Siempre dispuesto a escuchar al otro en debates e intercambios, y a aceptar argumentos distintos a los suyos, era capaz de lucir una modestia inusitada para tanta sabiduría y una jovialidad tan afectuosa que procuraba salvar distancias jerárquicas y etarias, porque su honestidad y calidez rechazaban cualquier formalidad estéril, para llegar a las esencias.
Por Roberto conocí de viva voz de ideas y acciones de Haydée, a quien admiraba y quiso en lo más profundo; por él conocí de la sabiduría de Ezequiel Martínez Estrada, y de la singularidad de las visitas que le hacía Ernesto Che Guevara a nuestra biblioteca para intercambiar con el viejo maestro.
Roberto tuvo varias deferencias que me hicieron sentir su aprecio, como cuando en mayo de 2001 me llamó para encomiar el número 121 de Conjunto, aparecido justo al inicio de la primera edición de Mayo Teatral que me tocó conducir, maravillado de la articulación de los contenidos con el evento vivo.
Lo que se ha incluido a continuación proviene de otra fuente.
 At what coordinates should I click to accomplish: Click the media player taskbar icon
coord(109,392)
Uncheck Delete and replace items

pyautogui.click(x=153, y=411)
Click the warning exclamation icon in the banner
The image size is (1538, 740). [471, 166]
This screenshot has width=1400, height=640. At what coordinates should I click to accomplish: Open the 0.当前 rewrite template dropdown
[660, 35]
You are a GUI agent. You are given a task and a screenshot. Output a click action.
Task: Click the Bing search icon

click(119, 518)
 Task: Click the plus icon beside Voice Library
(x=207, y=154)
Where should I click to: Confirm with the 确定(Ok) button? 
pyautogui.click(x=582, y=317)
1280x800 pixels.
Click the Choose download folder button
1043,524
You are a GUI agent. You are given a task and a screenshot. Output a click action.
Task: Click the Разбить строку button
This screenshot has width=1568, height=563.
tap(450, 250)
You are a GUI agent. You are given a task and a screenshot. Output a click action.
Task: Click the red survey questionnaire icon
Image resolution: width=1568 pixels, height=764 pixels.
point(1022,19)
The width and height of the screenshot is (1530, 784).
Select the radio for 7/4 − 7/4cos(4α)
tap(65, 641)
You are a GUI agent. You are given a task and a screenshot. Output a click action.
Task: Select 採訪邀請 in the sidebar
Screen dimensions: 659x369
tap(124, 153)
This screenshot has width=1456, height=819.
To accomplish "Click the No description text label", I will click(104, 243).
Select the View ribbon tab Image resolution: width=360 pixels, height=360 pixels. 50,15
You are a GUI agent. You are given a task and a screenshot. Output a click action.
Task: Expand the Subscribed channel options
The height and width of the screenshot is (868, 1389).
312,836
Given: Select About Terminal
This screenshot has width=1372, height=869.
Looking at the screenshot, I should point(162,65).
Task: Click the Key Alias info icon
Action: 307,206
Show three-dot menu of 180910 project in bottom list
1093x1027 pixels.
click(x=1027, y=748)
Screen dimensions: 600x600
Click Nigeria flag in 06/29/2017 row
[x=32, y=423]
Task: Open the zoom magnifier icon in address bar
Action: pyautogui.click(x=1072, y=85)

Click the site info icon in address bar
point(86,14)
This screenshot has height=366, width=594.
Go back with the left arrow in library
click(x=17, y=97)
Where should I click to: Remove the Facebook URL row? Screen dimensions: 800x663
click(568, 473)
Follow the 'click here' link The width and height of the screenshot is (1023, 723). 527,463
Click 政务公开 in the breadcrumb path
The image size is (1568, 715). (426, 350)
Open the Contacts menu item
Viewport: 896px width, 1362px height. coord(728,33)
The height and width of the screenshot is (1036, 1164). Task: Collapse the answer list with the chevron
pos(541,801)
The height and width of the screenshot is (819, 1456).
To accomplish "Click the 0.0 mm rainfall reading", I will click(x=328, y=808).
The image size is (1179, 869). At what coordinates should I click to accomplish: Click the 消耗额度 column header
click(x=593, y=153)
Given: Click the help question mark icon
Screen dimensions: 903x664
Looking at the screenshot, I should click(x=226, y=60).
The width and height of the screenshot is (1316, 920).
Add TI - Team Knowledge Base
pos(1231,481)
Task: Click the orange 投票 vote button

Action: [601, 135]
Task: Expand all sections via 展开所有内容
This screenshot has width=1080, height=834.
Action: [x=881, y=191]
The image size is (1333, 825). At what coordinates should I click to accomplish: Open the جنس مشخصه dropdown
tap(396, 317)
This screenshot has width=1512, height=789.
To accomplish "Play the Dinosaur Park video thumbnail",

También yo tuve ocasiones de hacerle saber de mi afecto, como cuando en más de una oportunidad tuve el placer de recibirlos a él y a su inseparable Adelaida, y de acompañarlos en gratas jornadas en México, donde yo cumplía otras tareas sin abandonar nunca las de la Casa de las Americas, y en especial la edición de su revista de teatro, gracias a la complicidad de Roberto.
A menudo lo recuerdo y lo extraño, aunque Roberto está entre nosotros. Todos los que trabajamos con él tuvimos la suerte de convivir y crecer con un líder de altura. Roberto Fernández Retamar fue un exquisito poeta y un acucioso ensayista, un brillante crítico literario, un revolucionario medular, martiano, fidelista y devoto continuador de Haydée Santamaría, y sobre todo fue un buen hombre.